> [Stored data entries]
========================

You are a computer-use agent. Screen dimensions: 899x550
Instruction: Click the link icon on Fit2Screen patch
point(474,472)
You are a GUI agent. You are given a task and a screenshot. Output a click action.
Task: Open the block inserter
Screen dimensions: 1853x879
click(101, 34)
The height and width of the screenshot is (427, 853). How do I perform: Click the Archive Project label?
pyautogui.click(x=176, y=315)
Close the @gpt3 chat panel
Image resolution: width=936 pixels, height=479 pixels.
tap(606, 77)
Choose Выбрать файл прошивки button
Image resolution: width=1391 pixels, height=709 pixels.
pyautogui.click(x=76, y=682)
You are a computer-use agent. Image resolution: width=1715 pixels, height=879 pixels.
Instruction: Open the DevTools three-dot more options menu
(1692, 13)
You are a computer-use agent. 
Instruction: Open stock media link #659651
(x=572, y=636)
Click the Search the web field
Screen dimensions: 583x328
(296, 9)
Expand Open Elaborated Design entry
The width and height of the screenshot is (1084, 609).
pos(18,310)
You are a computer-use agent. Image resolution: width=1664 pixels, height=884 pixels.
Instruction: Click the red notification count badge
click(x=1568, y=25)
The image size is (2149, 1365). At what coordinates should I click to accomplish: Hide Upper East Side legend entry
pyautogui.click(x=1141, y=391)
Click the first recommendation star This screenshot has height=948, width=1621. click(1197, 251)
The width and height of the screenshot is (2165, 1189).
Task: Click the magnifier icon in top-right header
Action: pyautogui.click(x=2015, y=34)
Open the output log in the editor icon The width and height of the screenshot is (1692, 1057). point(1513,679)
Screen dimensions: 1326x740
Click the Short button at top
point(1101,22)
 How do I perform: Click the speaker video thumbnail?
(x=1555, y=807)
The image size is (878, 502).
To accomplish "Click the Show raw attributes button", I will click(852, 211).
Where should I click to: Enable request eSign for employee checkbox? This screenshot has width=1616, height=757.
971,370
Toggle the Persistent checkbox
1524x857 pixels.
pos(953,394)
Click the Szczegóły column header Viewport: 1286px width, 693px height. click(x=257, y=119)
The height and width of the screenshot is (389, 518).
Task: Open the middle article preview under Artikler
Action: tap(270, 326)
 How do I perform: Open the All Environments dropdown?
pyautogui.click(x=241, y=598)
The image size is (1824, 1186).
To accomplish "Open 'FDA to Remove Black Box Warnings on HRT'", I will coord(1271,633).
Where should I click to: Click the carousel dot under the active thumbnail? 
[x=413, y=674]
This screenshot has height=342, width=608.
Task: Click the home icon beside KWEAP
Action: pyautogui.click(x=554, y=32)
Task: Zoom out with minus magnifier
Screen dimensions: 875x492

========================

> [Problem to solve] Count each line above that has the word "will" in it, and write down nothing but the total.

> [Answer to the problem] 2